§ STATED EXERCISE
Please identify every line in the data below that contains the string "icon" and copy each one. Case counts.

§ DATASET CONTENT
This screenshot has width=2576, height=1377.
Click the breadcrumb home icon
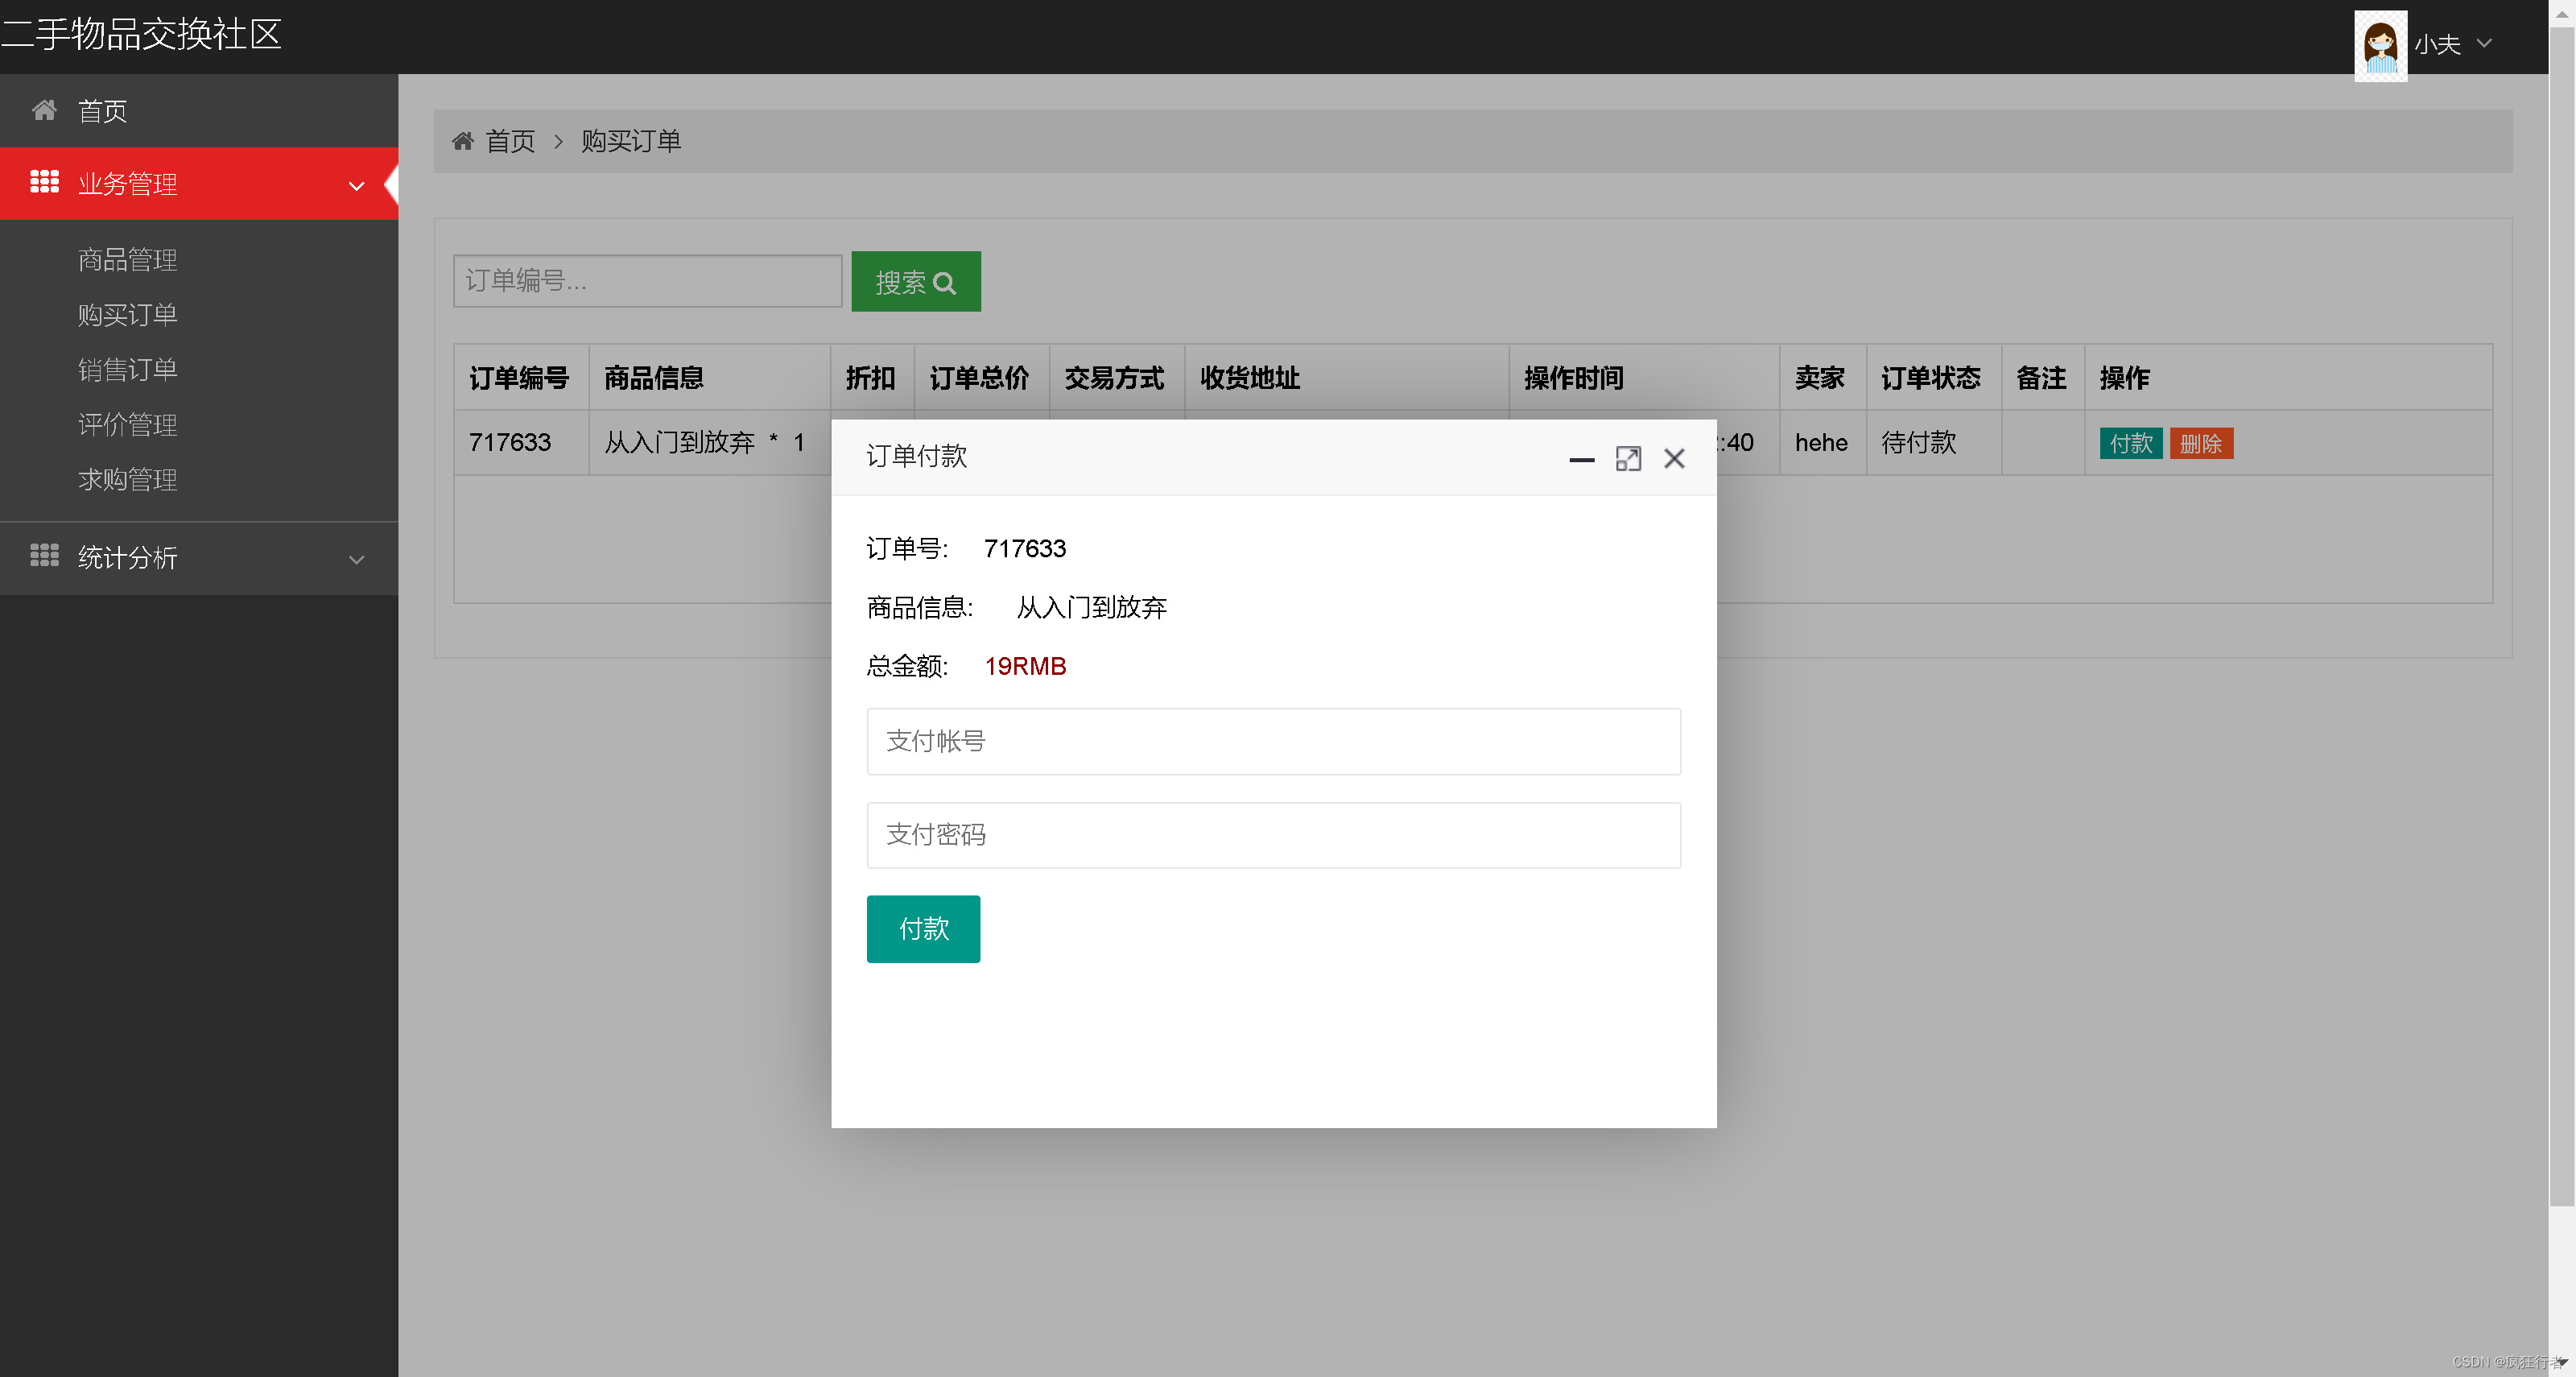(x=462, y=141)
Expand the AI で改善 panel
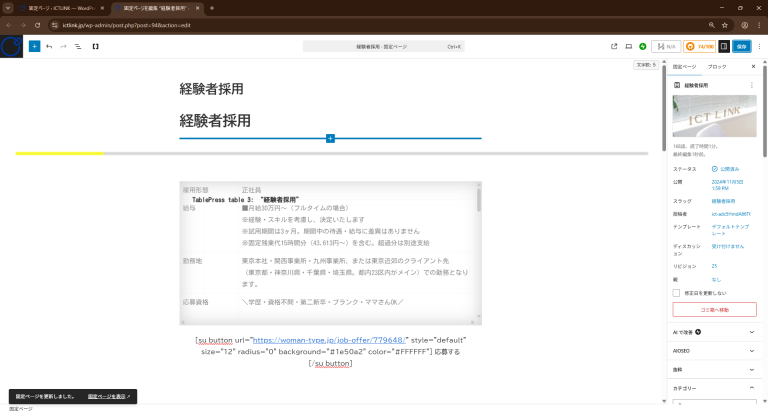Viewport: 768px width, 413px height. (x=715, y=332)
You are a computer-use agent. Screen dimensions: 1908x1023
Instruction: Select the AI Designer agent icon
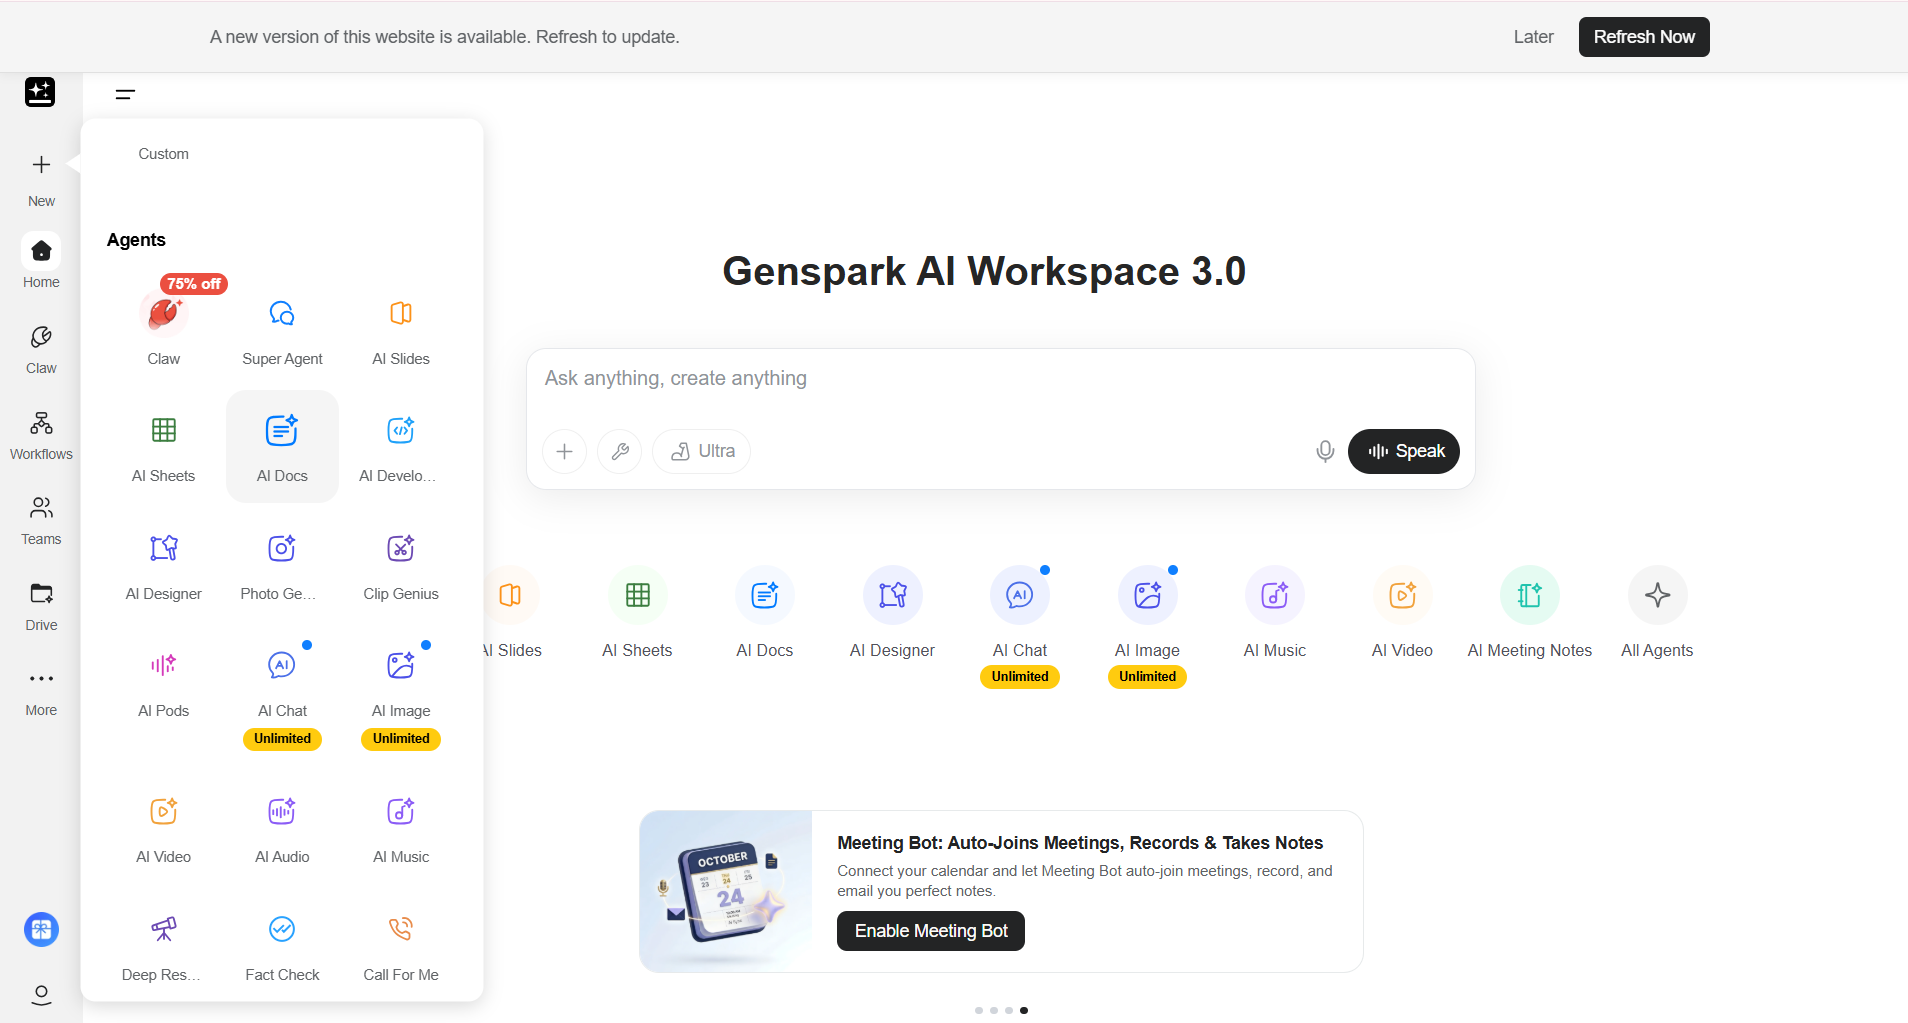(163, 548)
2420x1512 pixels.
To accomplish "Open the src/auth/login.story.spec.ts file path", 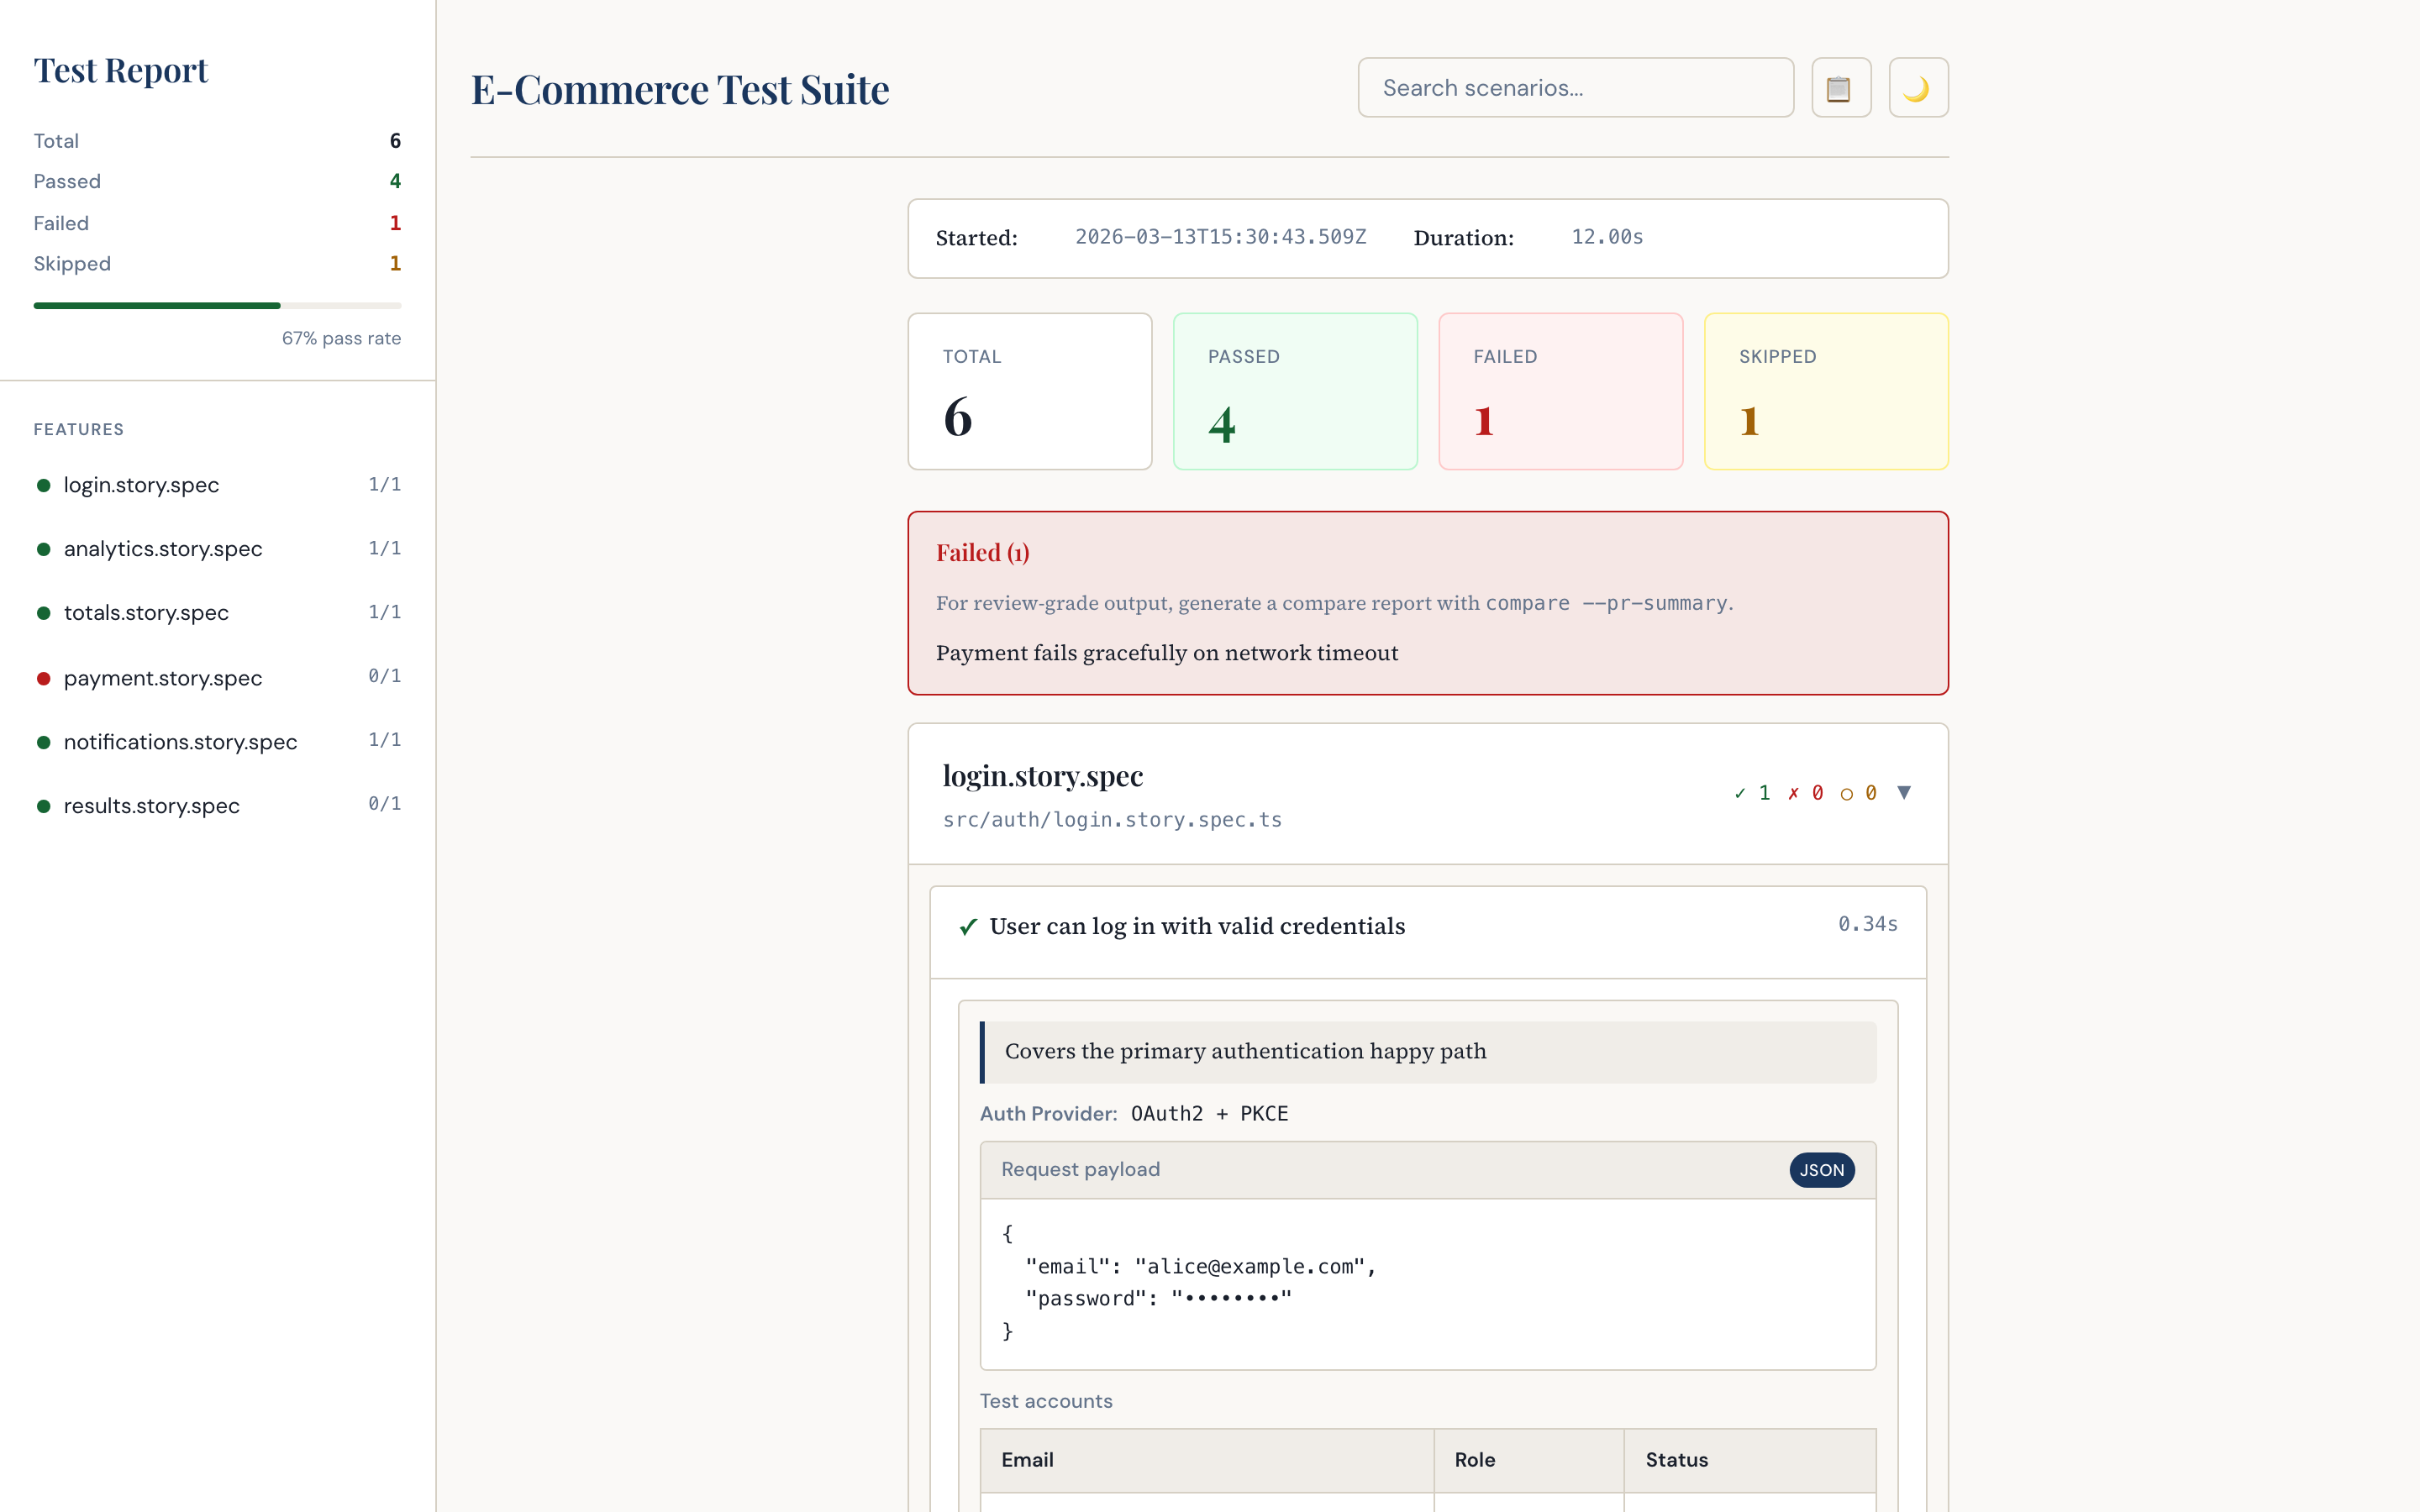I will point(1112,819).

§ CORRECT RESULT
Click the breadcrumb home icon
Instruction: Select the AI Designer agent icon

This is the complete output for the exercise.